Text extract =
########################################
Many of today’s secure online transactions require one of those nostalgic secret answers: Your high school mascot, favorite color, first pet’s name. Those security tokens are “known secrets” that both the user and the authenticator must know for a transaction to be completed. But today’s digital world — i.e. social media — means those secrets often aren’t all that secret. 

The danger goes deeper, though. In recent months, we’ve seen how “known secrets” also can be used to compromise SMS or text messaging-based Multi-Factor Authentication through cellular cloning/porting attacks. Once compromised, these secrets no longer are secure and can be used to harm consumers. Public incidents such as the Equifax breach highlight the challenges related to knowledge-based transactions, as well as how vital protecting non-public information is to daily commerce.

Attackers know there’s a high likelihood of compromising your access controls if they utilize a password you’ve used for another site. The dark web offers several compromised account databases for sale. For as little as $28.24, you can purchase information for half a million compromised Gmail accounts, including passwords.  Attackers not only use these passwords to gain access to other sites and systems where you’ve used the same password, they also try to steal gift cards and other goods and services. This practice is known as Credential Stuffing, and involves hackers using databases full of stolen passwords and automatically trying the email address and password combinations on multiple websites in attempts to buy goods or services from online retailers such as Amazon.

These attacks are so commonplace that the National Institute of Standards and Technology (NIST) recently announced new password complexity recommendations targeted at reducing their frequency and impact.  Passwords and knowledge-based authenticators are so weak that NIST recommends using Multi-Factor Authentication (basically requiring two credentials, such as logging onto a website that then texts your phone a numeric passcode that you must enter quickly to access the site). But in the draft report, NIST indicates that text messages often aren’t a safe second authentication method in today’s world. 

The reason: There’s been an increase in attacks focused on compromising the cellphone to gain access to the user’s Multi-Factor token. Attackers can use several methods: the first goes by several names, including port scamming, SIM swapping, or cloning. This attack continues to be on the rise and simply relies on the attacker being able to convince a cellphone provider employee to port your number to their phone. This enables them to use your password, then trigger the SMS multi-factor token to your phone. Once in, they can register their own authenticator token to maintain access and continue their attack.
########################################
To do =
1. Quote the stretch of the text on online authentication from "The danger goes" through "to daily commerce.".
2. According to the text on online authentication, what names are used for the first method attackers use to compromise a cellphone?
3. Carry on the text on online authentication from the point where it stops.
The records that follow come from a different source and have no connection to the text on online authentication.
########################################
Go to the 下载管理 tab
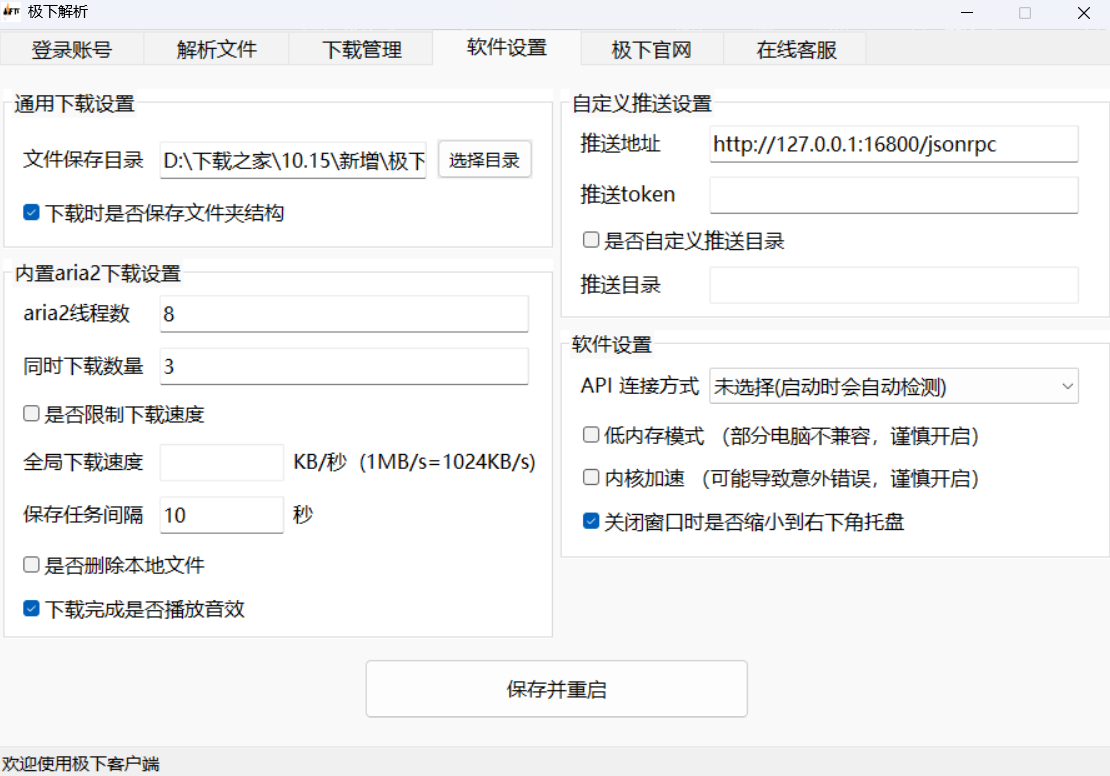1110x776 pixels. (361, 50)
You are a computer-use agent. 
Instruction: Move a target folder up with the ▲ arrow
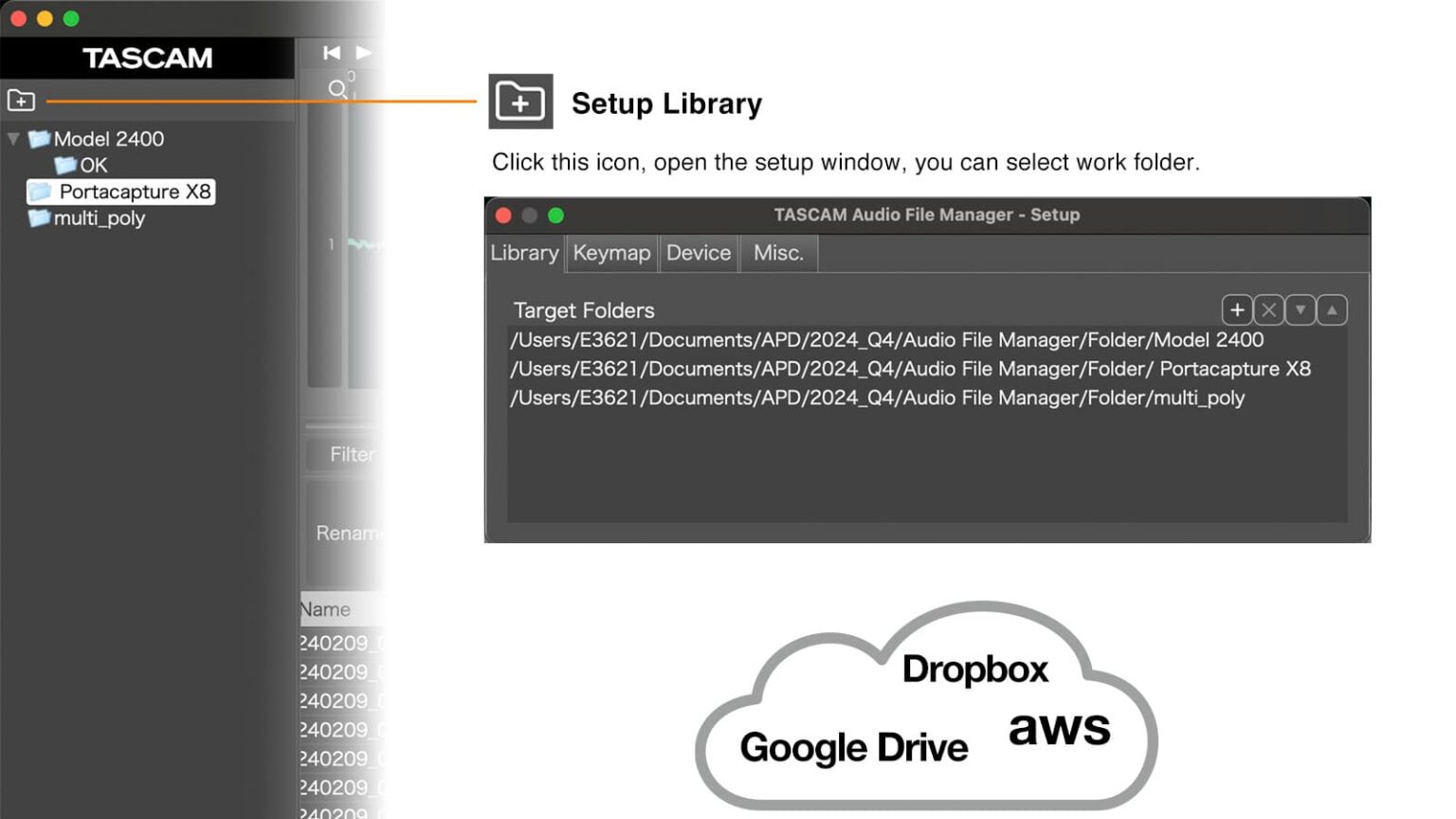1331,310
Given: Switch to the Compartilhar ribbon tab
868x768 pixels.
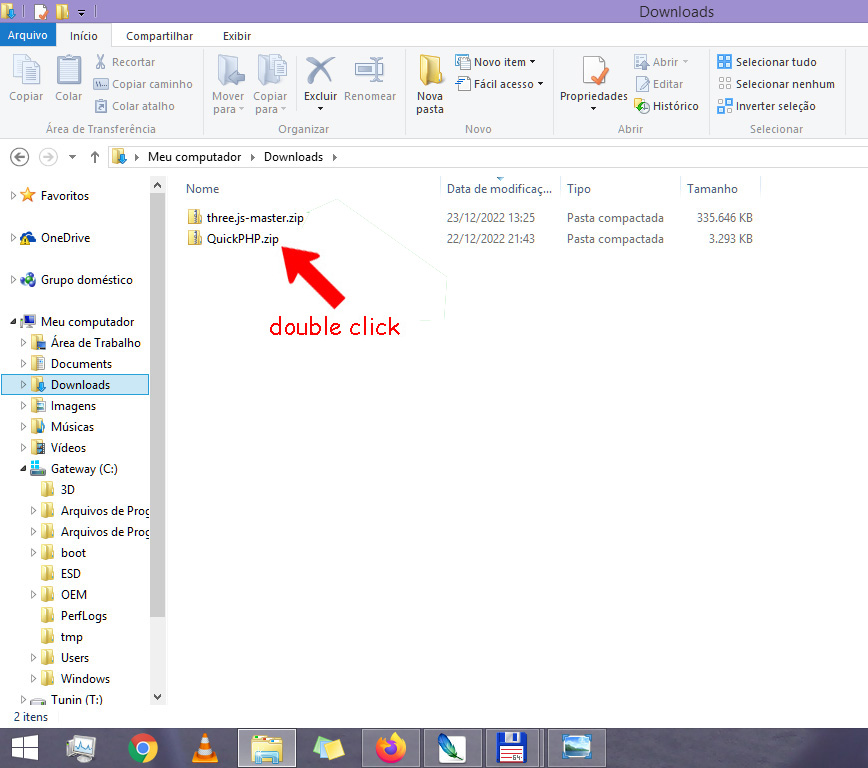Looking at the screenshot, I should coord(159,36).
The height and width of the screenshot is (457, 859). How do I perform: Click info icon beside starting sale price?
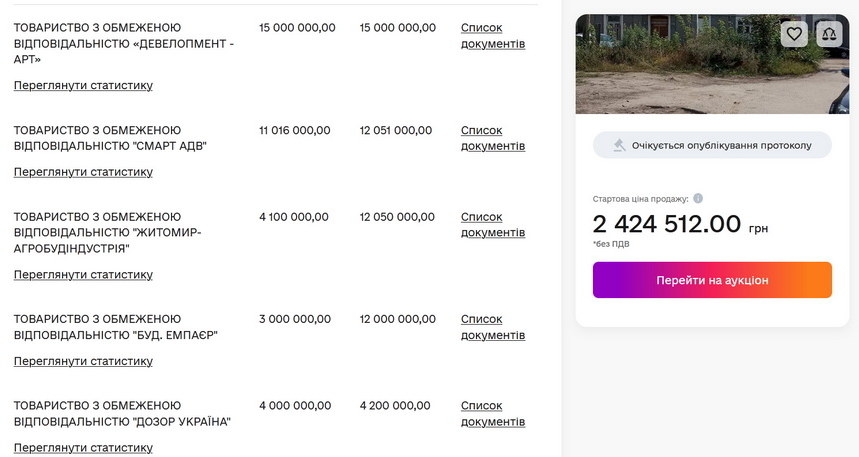click(698, 198)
########################################
Responses in order =
1.
The danger goes deeper, though. In recent months, we’ve seen how “known secrets” also can be used to compromise SMS or text messaging-based Multi-Factor Authentication through cellular cloning/porting attacks. Once compromised, these secrets no longer are secure and can be used to harm consumers. Public incidents such as the Equifax breach highlight the challenges related to knowledge-based transactions, as well as how vital protecting non-public information is to daily commerce.

2. Port scamming, SIM swapping, cloning

3.
Cellphone companies have attempted to address this by having subscribers set “passwords” or “PINs” to prevent changes to the account. However, in practice, many employees still give extremely broad hints to subscribers who are looking to port a number or get a new phone. These knowledge-based secrets are easily guessed and are easy enough to use to circumvent your company’s Multi-Factor Authentication solution.

Another attack method recently mentioned in an article on Vice news focuses on the use of a Sakari business marketing platform. For a small fee, this platform lets an attacker reroute a target’s text messages, while leaving the phone functioning normally on its cell network. These attacks are on the rise, so much so that Microsoft last November published an article urging companies to stop using SMS authentication altogether and move to application-based authentication and physical security keys.

Password-based attacks will continue to torment companies, and Multi-Factor Authentication provides the best protection. However, not all Multi-Factor Authentication is created equal. Just because it’s bundled with your solution does not make it the most secure or cost-effective option available. Biometrics, physical tokens, and one-time application approvals are the most secure forms of Multi-Factor Authentication on the market today. In terms of ease of use and cost to deploy, biometrics lead the pack.